**Consegna**
Estrai dai record ogni riga che contiene la stringa "Find", distinguendo tra maiuscole e minuscole.

**Dati forniti**
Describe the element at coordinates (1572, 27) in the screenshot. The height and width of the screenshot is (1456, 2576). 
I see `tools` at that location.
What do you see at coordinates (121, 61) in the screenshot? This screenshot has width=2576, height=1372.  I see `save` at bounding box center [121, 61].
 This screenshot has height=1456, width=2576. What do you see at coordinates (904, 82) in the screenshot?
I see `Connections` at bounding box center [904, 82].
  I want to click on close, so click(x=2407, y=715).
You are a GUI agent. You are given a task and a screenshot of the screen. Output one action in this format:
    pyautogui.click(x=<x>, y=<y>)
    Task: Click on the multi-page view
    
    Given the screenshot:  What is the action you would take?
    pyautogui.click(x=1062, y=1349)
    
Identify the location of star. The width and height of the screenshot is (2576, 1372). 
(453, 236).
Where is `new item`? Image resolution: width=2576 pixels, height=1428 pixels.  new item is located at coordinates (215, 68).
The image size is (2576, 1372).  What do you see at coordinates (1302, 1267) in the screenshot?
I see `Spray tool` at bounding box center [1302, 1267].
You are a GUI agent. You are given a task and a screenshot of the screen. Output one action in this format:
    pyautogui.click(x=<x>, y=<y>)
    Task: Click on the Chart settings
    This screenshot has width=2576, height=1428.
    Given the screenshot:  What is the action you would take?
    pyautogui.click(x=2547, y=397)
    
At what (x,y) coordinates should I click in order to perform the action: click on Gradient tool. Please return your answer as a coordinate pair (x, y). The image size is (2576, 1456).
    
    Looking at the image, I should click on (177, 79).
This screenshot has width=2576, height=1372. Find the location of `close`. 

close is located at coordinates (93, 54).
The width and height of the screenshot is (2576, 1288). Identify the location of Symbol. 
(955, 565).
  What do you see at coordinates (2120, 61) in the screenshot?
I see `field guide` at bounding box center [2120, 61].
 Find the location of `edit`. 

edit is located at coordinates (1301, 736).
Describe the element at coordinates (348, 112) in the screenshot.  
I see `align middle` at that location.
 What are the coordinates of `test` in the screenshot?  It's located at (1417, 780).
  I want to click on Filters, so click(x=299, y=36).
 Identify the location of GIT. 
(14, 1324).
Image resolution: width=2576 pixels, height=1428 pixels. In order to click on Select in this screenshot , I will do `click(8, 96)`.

**Risposta**
This screenshot has width=2576, height=1372. Find the location of `close`. 
 Find the location of `edit`. 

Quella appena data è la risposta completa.